--- START OF Records to process ---

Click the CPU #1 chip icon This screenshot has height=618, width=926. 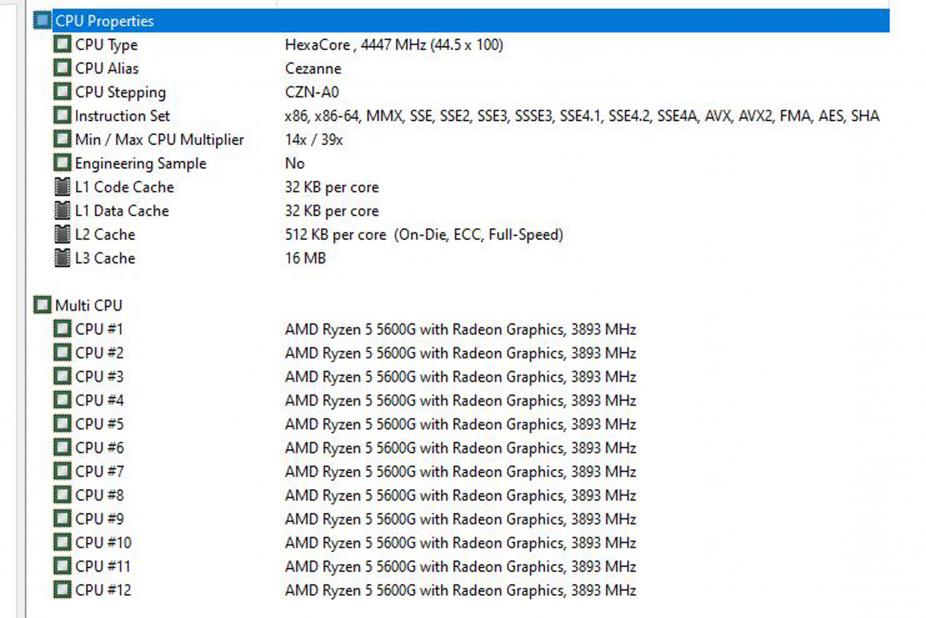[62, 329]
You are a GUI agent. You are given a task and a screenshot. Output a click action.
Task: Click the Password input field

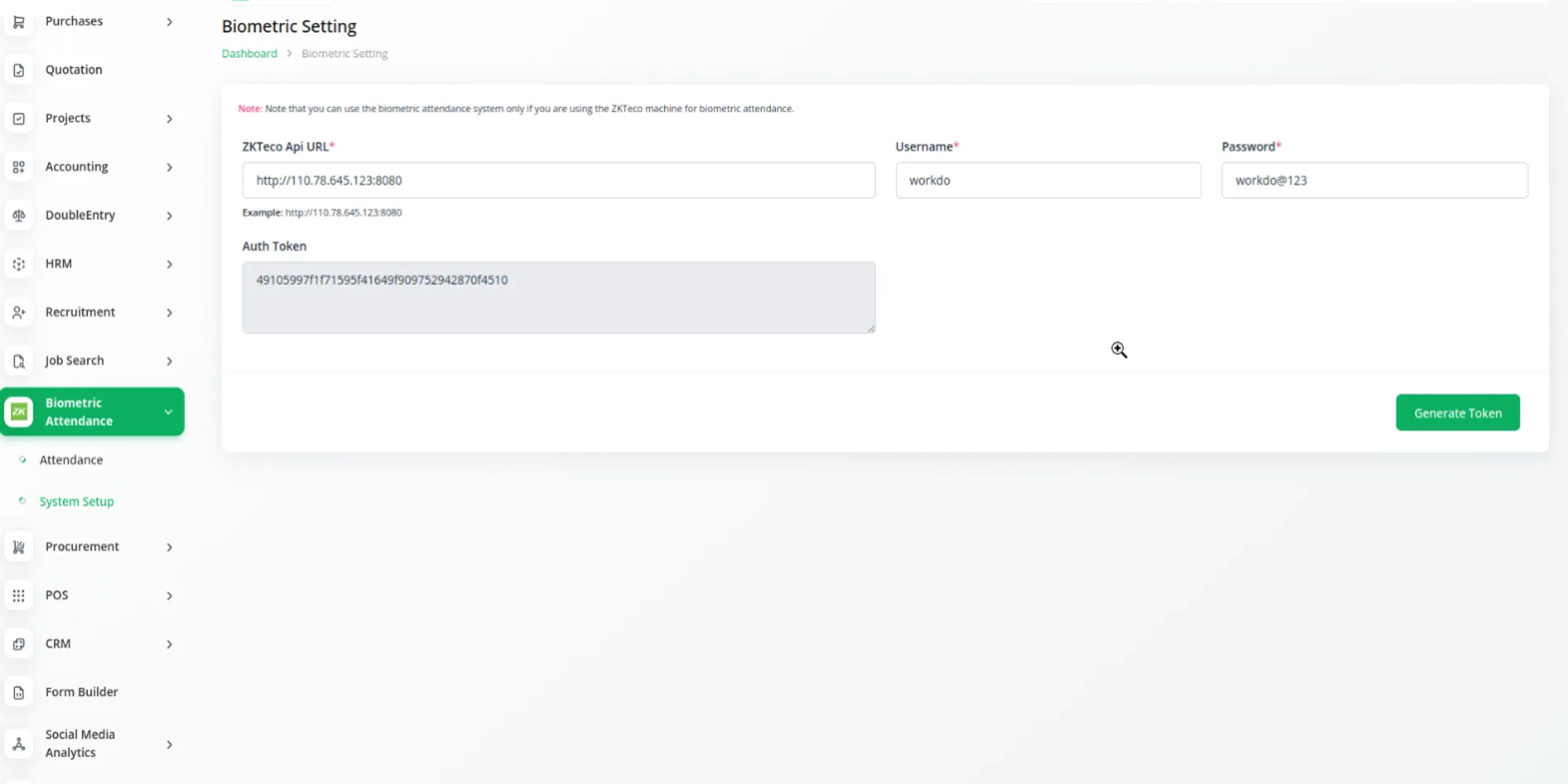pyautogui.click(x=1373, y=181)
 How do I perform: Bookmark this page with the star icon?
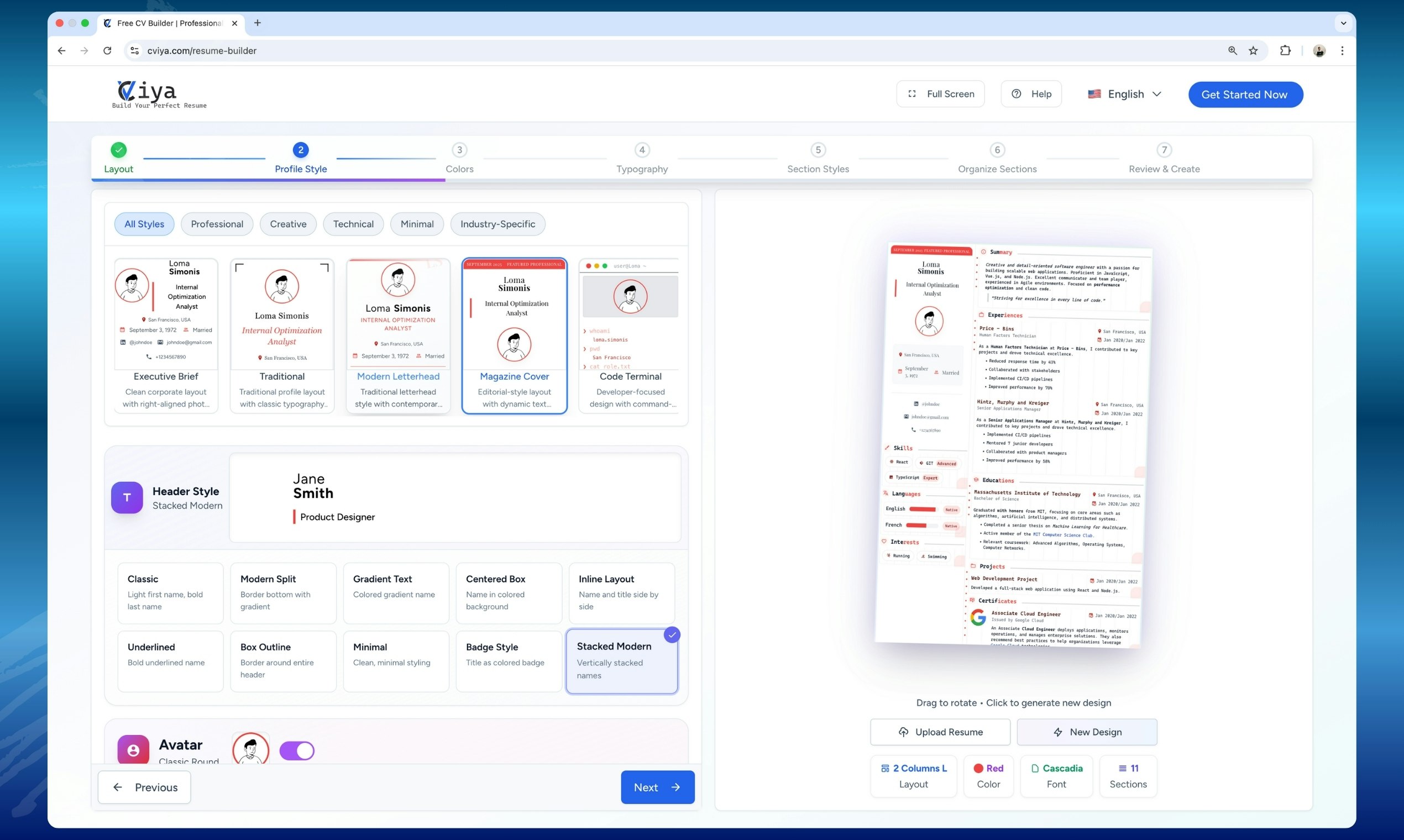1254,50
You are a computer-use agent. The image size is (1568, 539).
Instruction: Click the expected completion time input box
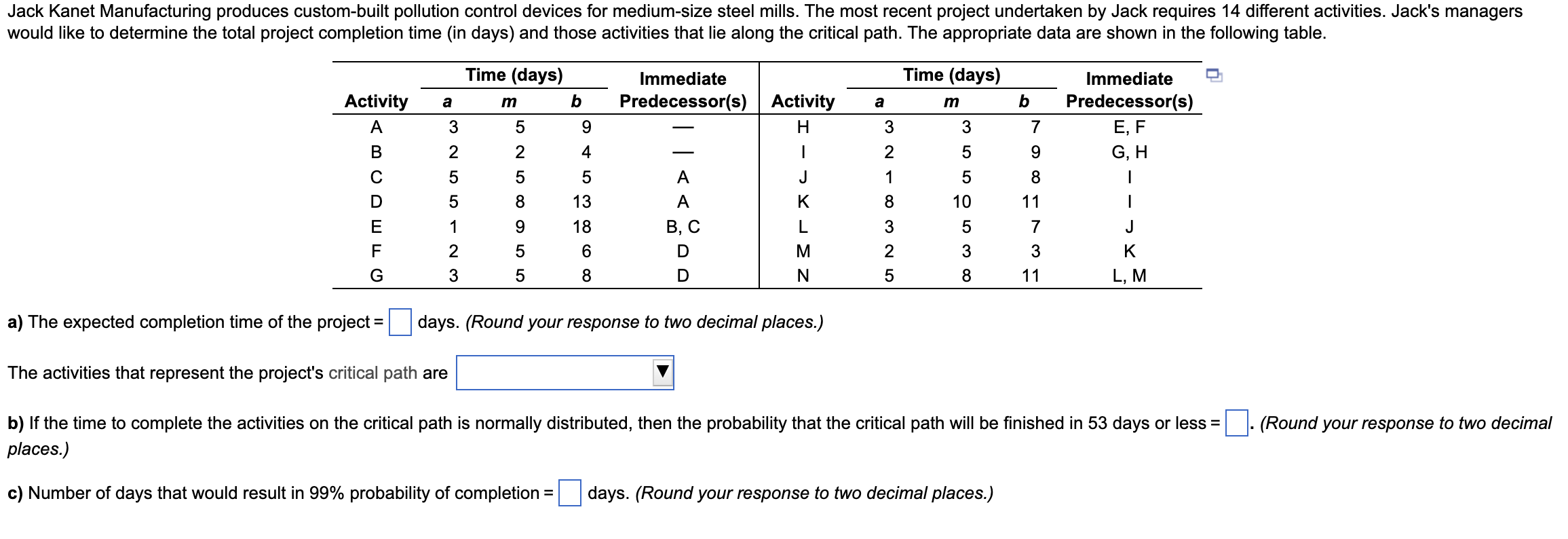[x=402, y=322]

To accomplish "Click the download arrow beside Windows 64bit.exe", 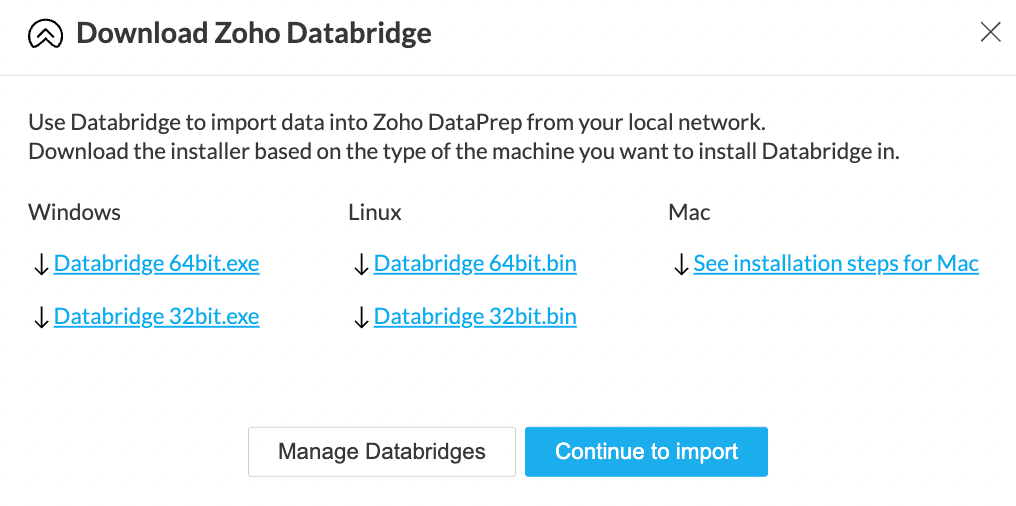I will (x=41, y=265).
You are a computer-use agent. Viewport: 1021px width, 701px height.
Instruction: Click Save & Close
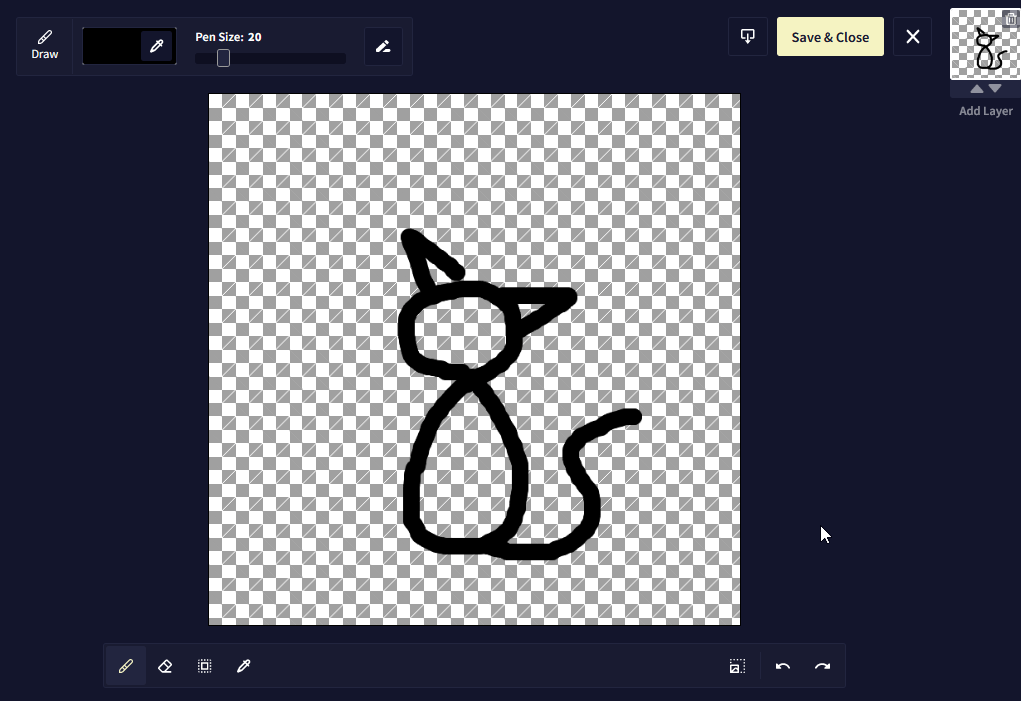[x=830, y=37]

--- END OF Records to process ---

Do this:
Reproduce the stretch of the listing from the line containing "You are a computer-use agent. Viewport: 1021px" through the end of the listing, without the pictures.

Worked solution:
You are a computer-use agent. Viewport: 1021px width, 701px height.
Instruction: Click Save & Close
[x=830, y=37]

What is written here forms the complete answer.